Copy all records verbatim.

###

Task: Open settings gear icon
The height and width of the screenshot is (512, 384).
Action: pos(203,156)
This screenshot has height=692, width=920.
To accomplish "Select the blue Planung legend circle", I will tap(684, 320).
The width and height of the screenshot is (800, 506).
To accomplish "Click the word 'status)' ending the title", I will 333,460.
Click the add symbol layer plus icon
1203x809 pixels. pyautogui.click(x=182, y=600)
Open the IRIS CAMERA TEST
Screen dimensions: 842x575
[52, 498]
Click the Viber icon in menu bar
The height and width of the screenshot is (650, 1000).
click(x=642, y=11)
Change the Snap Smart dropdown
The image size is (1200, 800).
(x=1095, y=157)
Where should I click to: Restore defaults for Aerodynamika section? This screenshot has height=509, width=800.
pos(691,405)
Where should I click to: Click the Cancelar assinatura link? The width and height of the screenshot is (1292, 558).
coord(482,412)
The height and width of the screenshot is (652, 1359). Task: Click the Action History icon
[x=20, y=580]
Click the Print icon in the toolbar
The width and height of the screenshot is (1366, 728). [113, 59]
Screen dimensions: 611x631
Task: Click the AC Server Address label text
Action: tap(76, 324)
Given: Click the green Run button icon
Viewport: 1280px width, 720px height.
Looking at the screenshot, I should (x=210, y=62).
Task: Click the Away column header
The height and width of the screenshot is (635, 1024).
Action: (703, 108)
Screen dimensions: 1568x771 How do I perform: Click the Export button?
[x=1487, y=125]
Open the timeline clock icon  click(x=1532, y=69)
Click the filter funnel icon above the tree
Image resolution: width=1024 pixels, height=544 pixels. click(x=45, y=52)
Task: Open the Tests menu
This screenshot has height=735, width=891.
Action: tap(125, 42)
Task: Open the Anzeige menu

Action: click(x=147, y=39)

###

# Exercise response
Task: Open settings gear icon
The height and width of the screenshot is (512, 384).
Action: pos(203,156)
This screenshot has height=692, width=920.
To accomplish "Select the blue Planung legend circle", I will tap(684, 320).
The width and height of the screenshot is (800, 506).
To accomplish "Click the word 'status)' ending the title", I will 333,460.
Click the add symbol layer plus icon
1203x809 pixels. pyautogui.click(x=182, y=600)
Open the IRIS CAMERA TEST
Screen dimensions: 842x575
[52, 498]
Click the Viber icon in menu bar
The height and width of the screenshot is (650, 1000).
click(x=642, y=11)
Change the Snap Smart dropdown
The image size is (1200, 800).
(x=1095, y=157)
Where should I click to: Restore defaults for Aerodynamika section? This screenshot has height=509, width=800.
pos(691,405)
Where should I click to: Click the Cancelar assinatura link? The width and height of the screenshot is (1292, 558).
coord(482,412)
The height and width of the screenshot is (652, 1359). Task: Click the Action History icon
[x=20, y=580]
Click the Print icon in the toolbar
The width and height of the screenshot is (1366, 728). [113, 59]
Screen dimensions: 611x631
Task: Click the AC Server Address label text
Action: tap(76, 324)
Given: Click the green Run button icon
Viewport: 1280px width, 720px height.
Looking at the screenshot, I should (x=210, y=62).
Task: Click the Away column header
The height and width of the screenshot is (635, 1024).
Action: (703, 108)
Screen dimensions: 1568x771 How do I perform: Click the Export button?
[x=1487, y=125]
Open the timeline clock icon  click(x=1532, y=69)
Click the filter funnel icon above the tree
Image resolution: width=1024 pixels, height=544 pixels. click(x=45, y=52)
Task: Open the Tests menu
This screenshot has height=735, width=891.
Action: tap(125, 42)
Task: Open the Anzeige menu

Action: click(x=147, y=39)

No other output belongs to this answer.